CONSIGNE ÉCRITE 1: Dans les lignes de données, recopiez le passage qui s'ouvre sur la ligne contenant « Task: Click the New stock enq button » et se ferme sur la ligne contenant « coord(346,621) », en remplaçant « shopping cart » par « basket » et sans rien modifier d'autre.

TEXTE À LIRE:
------------------------------------

Quelques perspectives.
La véritable philosophie est, aussi, critique, subversive. Comment la concilier avec les objectifs de rentabilité, de performance, de productivité de l’entreprise ?
Absurde les récupérations par le management de pratiques contemplatives, tels le « tao management », la « pleine conscience ». Le tao, c’est d’abord l’éloge du vagabondage, de l’oisiveté, du détachement dans un esprit très « transcendantalisme américain ». Quant à la pleine conscience, qui égrène un tissu de platitudes et propose comme solution à tout problème de vivre un instant présent dont l’existence est contestable, il prend les choses à l’envers. Plutôt que de changer les conditions objectives de travail, il vise à adapter les individus pour qu’ils tiennent le coup dans des conditions déshumanisantes, tout en les culpabilisant avec l’idée d’un mérite, d’une responsabilité fondée sur une liberté absolue et inconditionnée qui n’est qu’une fiction métaphysique.

------------------------------------

DONNÉES ENREGISTRÉES:

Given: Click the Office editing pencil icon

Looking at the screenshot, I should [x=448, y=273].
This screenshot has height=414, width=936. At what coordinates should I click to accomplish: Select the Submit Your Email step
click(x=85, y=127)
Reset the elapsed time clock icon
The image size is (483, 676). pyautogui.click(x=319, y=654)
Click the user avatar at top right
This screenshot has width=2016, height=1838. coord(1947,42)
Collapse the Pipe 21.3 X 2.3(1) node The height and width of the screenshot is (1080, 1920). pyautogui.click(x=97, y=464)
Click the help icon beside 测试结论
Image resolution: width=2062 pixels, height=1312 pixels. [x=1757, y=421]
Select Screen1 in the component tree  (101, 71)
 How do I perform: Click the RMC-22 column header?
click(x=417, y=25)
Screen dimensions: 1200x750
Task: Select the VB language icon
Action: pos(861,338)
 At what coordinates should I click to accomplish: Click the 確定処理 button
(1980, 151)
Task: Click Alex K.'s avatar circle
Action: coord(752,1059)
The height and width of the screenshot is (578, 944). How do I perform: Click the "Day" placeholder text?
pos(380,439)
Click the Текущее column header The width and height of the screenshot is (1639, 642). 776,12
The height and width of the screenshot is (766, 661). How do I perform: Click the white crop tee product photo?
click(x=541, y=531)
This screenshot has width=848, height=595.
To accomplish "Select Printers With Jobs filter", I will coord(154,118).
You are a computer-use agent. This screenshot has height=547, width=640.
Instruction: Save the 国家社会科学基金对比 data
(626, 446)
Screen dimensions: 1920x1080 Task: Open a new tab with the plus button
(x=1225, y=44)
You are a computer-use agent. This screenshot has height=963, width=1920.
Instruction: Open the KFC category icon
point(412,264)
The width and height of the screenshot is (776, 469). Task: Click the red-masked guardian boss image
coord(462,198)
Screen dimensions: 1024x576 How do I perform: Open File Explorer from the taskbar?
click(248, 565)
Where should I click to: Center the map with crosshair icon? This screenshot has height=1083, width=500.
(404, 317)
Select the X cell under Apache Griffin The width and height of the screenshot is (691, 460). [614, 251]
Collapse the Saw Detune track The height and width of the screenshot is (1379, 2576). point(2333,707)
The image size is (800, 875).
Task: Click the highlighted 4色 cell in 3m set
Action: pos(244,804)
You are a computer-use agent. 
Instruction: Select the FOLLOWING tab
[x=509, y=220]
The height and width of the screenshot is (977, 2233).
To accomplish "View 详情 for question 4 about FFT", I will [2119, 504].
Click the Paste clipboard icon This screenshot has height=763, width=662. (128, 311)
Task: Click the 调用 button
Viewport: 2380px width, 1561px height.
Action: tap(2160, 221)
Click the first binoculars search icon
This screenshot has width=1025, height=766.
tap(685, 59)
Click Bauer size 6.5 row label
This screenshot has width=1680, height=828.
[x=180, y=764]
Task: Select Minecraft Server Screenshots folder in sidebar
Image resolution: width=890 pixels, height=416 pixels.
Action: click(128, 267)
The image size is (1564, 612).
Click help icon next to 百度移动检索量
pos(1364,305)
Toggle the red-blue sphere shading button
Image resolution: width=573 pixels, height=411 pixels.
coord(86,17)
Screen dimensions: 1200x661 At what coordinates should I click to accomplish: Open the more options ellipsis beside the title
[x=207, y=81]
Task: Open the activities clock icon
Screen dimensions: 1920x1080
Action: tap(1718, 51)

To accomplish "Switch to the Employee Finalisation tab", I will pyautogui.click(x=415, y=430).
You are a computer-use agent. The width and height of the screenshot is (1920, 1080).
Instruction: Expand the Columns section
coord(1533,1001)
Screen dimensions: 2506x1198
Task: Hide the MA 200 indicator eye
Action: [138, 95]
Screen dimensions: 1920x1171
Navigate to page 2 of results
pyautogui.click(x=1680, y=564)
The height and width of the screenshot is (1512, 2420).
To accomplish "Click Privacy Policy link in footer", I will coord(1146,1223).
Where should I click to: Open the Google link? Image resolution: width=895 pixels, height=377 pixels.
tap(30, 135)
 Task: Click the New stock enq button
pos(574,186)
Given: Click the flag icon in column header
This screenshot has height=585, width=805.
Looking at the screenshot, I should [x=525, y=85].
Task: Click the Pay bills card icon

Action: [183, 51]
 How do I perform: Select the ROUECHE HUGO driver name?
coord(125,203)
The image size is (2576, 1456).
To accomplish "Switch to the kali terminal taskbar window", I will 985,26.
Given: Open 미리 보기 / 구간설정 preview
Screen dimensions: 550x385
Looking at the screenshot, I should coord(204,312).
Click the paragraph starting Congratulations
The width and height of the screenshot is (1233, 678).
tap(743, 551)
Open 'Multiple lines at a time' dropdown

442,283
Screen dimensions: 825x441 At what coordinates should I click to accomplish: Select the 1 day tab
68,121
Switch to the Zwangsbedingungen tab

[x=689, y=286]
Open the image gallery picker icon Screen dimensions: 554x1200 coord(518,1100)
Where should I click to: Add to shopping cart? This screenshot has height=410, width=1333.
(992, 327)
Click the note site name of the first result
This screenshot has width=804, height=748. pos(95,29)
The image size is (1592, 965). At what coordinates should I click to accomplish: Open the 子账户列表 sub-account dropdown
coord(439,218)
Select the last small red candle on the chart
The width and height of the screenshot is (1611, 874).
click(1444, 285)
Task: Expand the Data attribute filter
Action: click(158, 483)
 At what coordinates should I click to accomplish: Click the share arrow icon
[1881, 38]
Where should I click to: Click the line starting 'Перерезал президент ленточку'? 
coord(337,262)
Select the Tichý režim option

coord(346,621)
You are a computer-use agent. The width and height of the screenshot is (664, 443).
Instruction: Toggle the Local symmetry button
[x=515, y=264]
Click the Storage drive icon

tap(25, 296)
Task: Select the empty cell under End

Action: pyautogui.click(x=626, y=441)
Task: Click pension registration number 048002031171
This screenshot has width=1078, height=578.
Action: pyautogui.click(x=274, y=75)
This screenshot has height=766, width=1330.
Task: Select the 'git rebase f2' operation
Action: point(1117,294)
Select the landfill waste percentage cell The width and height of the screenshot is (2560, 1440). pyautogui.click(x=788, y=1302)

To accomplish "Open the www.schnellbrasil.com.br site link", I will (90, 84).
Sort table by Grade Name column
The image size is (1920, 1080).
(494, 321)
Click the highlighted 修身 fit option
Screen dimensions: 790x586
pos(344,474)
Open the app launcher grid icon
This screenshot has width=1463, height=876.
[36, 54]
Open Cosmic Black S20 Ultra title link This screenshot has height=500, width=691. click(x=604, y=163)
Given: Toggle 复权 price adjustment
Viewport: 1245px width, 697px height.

------------------------------------

CONSIGNE ÉCRITE 2: Reprenez le fil du texte sur la philosophie en entreprise, s'il vous plaît, à la suite de sa dernière phrase.

BONNE RÉPONSE 1:
 Task: Click the New stock enq button
pos(574,186)
Given: Click the flag icon in column header
This screenshot has height=585, width=805.
Looking at the screenshot, I should [x=525, y=85].
Task: Click the Pay bills card icon

Action: [183, 51]
 How do I perform: Select the ROUECHE HUGO driver name?
coord(125,203)
The image size is (2576, 1456).
To accomplish "Switch to the kali terminal taskbar window", I will 985,26.
Given: Open 미리 보기 / 구간설정 preview
Screen dimensions: 550x385
Looking at the screenshot, I should coord(204,312).
Click the paragraph starting Congratulations
The width and height of the screenshot is (1233, 678).
tap(743, 551)
Open 'Multiple lines at a time' dropdown

442,283
Screen dimensions: 825x441 At what coordinates should I click to accomplish: Select the 1 day tab
68,121
Switch to the Zwangsbedingungen tab

[x=689, y=286]
Open the image gallery picker icon Screen dimensions: 554x1200 coord(518,1100)
Where should I click to: Add to basket? This screenshot has height=410, width=1333.
(992, 327)
Click the note site name of the first result
This screenshot has width=804, height=748. pos(95,29)
The image size is (1592, 965). At what coordinates should I click to accomplish: Open the 子账户列表 sub-account dropdown
coord(439,218)
Select the last small red candle on the chart
The width and height of the screenshot is (1611, 874).
click(1444, 285)
Task: Expand the Data attribute filter
Action: click(158, 483)
 At what coordinates should I click to accomplish: Click the share arrow icon
[1881, 38]
Where should I click to: Click the line starting 'Перерезал президент ленточку'? 
coord(337,262)
Select the Tichý režim option

coord(346,621)

BONNE RÉPONSE 2:
Et que dire de la PNL, ni philosophique ni scientifique, qui sévissait dans les entreprises il y a peu, remplacée peu à peu par la « mindfulness », et par le retour de l’hypnose, non l’hypnose issue des travaux rigoureux de François Roustang, mais celle d’écoles tenus par des charlatans qui font payer des sommes extravagantes pour des formations et diplômes dont les intitulés et programmes font horreur, et qui parfois utilisent des concepts philosophiques ou scientifiques mal assimilés pour gagner en crédibilité ! De la pure escroquerie…
Associer philosophie et démocratie me semble hasardeux. Des philosophes, et non des moindres, à commencer par Platon, ne la tenaient pas en grande estime. Le triomphe de la majorité, c’est aussi celui de la médiocrité, telle qu’elle règne actuellement, presque partout. Est-ce intrinsèque à la domination de la masse, ou est-ce le résultat d’une démocratie dévoyée, c’est discutable.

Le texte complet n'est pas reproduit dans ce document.